Outra brincadeira da qual gostava muito com o baralho era o de fazer castelos. Que desafio! As cartas de papelão eram colocadas umas contra as outras, em um calculado nível de inclinação, a fim de que formassem uma base para o andar seguinte. Sucessivamente as cartas eram montadas, com muito cuidado. Era preciso ter mão firme e a sensibilidade para perceber se uma carta ou outra estremecia de repente. Também era necessária uma dose de perseverança. No meio da “construção”, um ventinho traiçoeiro entrava por uma janela esquecida aberta e colocava tudo a perder. Começar tudo de novo era a única opção.
Na vida certas coisas se assemelham a um castelo de cartas. Pense bem na sua própria vida. Você deve estar cheio de planos, de projetos profissionais, de sonhos pessoais. Deseja realizar quantas coisas em seu próprio favor, em benefício dos seus familiares e da comunidade na qual atua. Como seres dotados de inteligência, utilizamos os recursos que temos para planejar e executar ações que possam nos trazer no futuro a realização do que desejamos.
Seja profissional ou pessoal, qualquer projeto tem começo, meio e fim. Antes de colocarmos mãos à obra, planejamos tudo em nossa mente. Entretanto, como alguns gostam de afirmar a respeito de teorias, “o papel aceita tudo”. Com a imaginação acontece o mesmo. Porém, nem sempre as coisas se desenvolvem do jeito que planejamos, tomando um rumo inesperado ou nem tomando rumo algum. Há casos em que pode acontecer algo aparentemente pior: bem no meio de um projeto uma reviravolta acaba com ele sem mais nem menos. E vai-se embora todo o trabalho que tivemos. É com um castelo de cartas que derrubado pelo vento.

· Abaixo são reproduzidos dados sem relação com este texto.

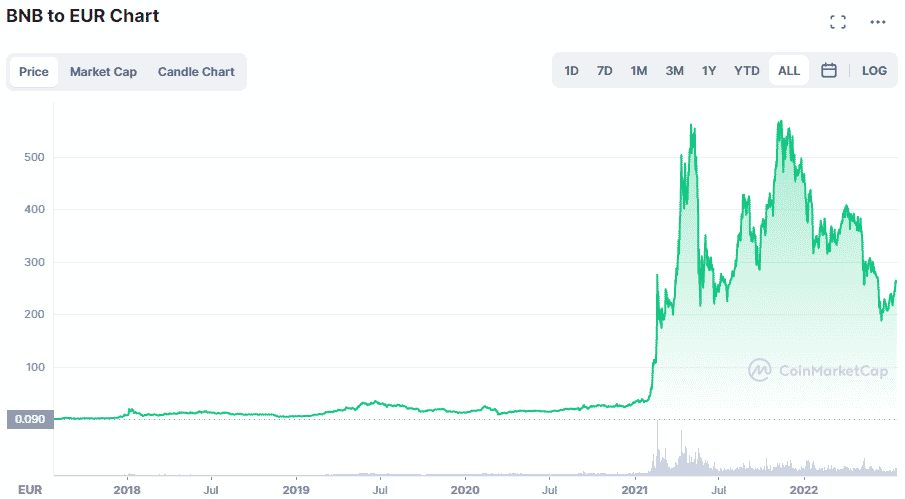Set range to 1Y
This screenshot has width=905, height=499.
[709, 71]
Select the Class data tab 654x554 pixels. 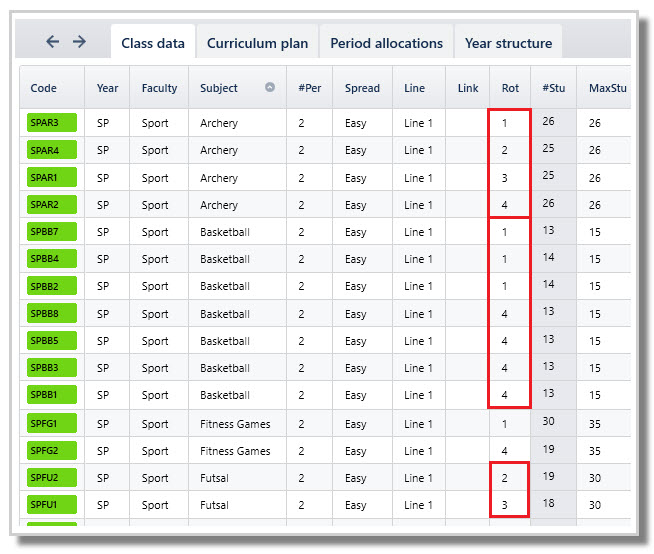click(153, 43)
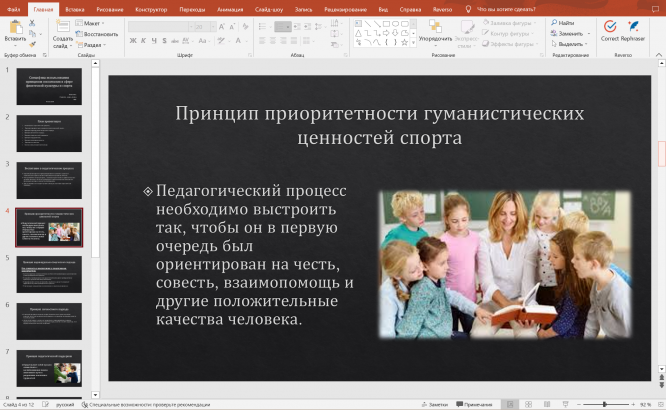The width and height of the screenshot is (666, 410).
Task: Click the Comments (Примечания) status bar button
Action: (475, 404)
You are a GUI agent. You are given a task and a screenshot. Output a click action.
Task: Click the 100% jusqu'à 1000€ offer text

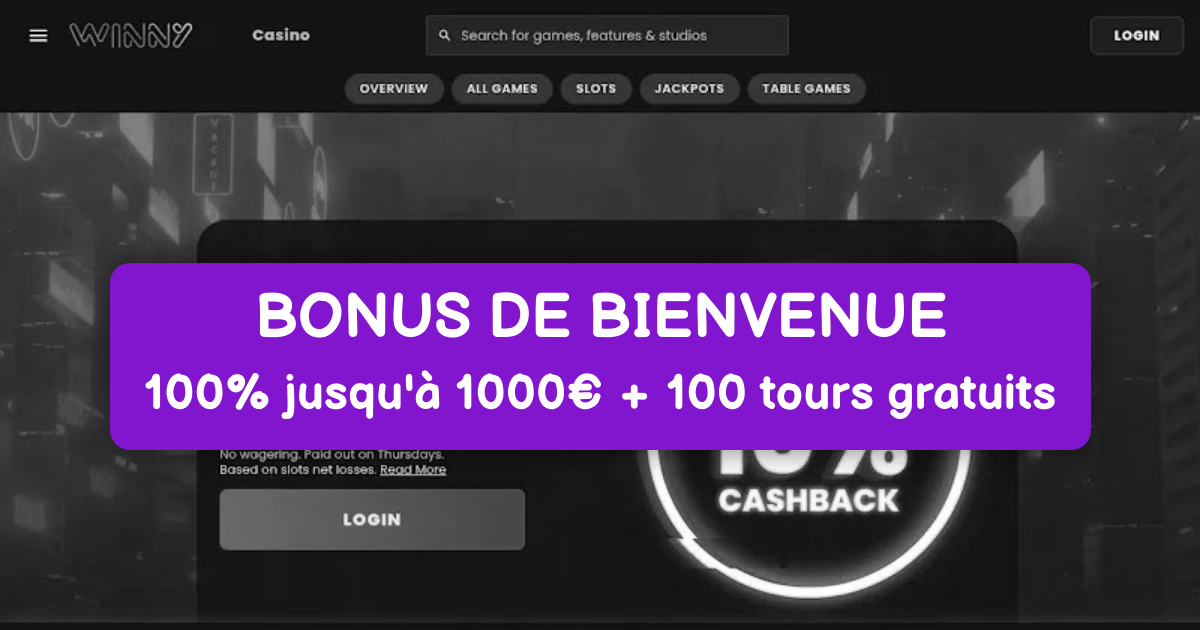tap(373, 394)
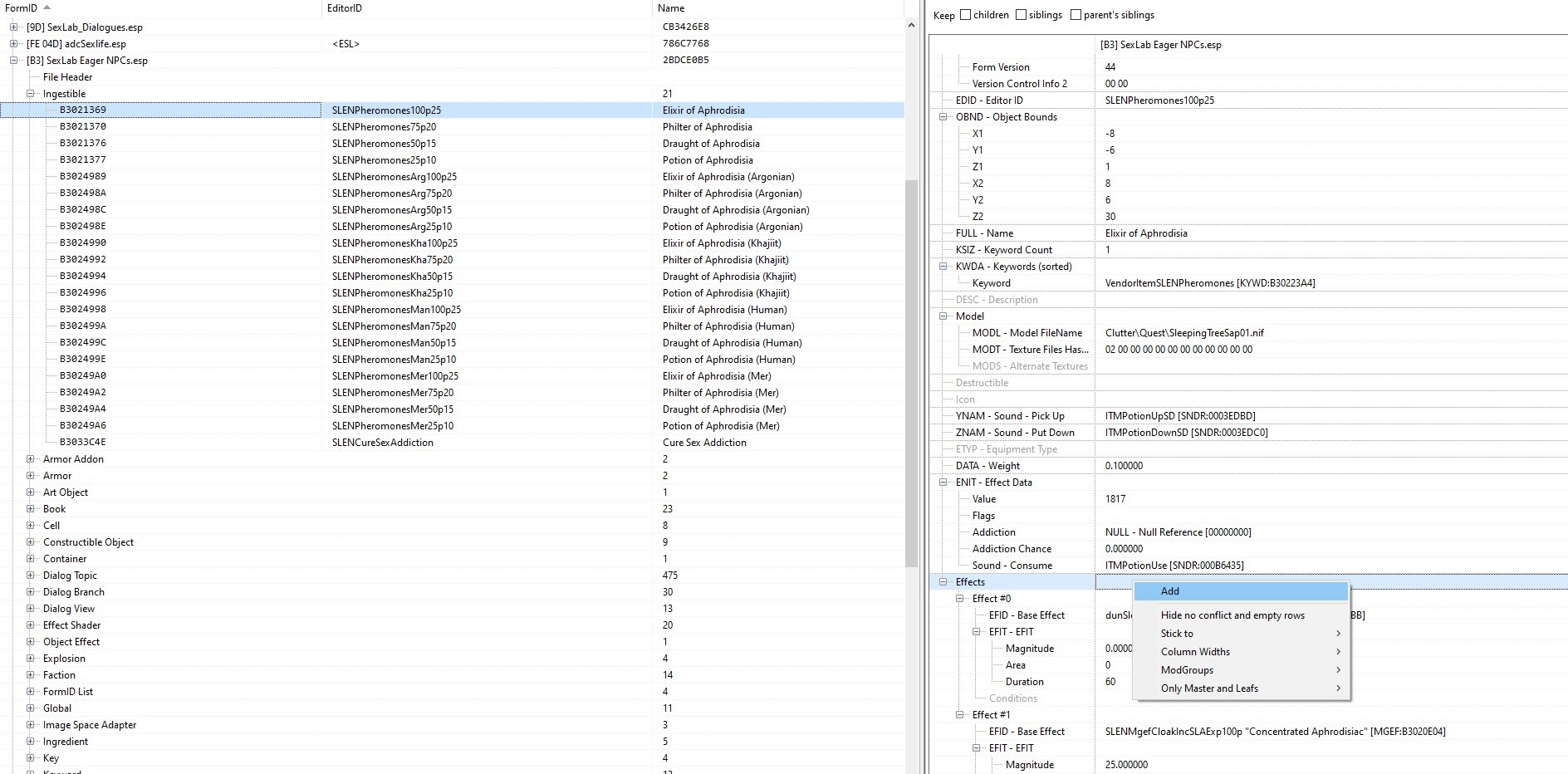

O que fazer nessas horas? Uma parte de nós quer desistir. Isso é normal, fruto da decepção momentânea. Alguma tristeza também é compreensível, um desânimo por ver tudo ir por água abaixo. Mas depois refletimos: não é isso mesmo a vida? Um constante montar e desmontar de sonhos e aspirações? Uma hora tudo parece ir bem e em outro momento tudo se transforma. O contrário também acontece: quando tudo parece ir mal, de repente surge uma solução e tudo se resolve.
Dizem alguns especialistas, que o grande desafio do ser humano não é superar as crises. Mesmo porque alguns tipos de crises são inevitáveis e insuperáveis, daquele tipo dos quais só resta nos conformarmos. A grande sacada é “gerenciar” as crises, termo adorado principalmente pelos gurus da administração e do marketing. Isso significa ter serenidade nos momentos difíceis, para pensar em soluções possíveis e não deixar escapar as oportunidades que surgirem. É saber que “não há mal que sempre dure” e que quando o castelo de cartas ruir, não se deve perder muito tempo “chorando o leite derramado”, sendo mais importante recomeçar, reconstruir, voltar ao trabalho.
Falar assim é fácil. Escrever sobre isso também é. Difícil é aplicar na vida, principalmente quando estamos em uma fase difícil. Mas que opção temos além de tentar e continuar tentando? Afinal, no fim das contas, o que está em jogo é a nossa própria felicidade. E por ela valem a pena alguns sacrifícios.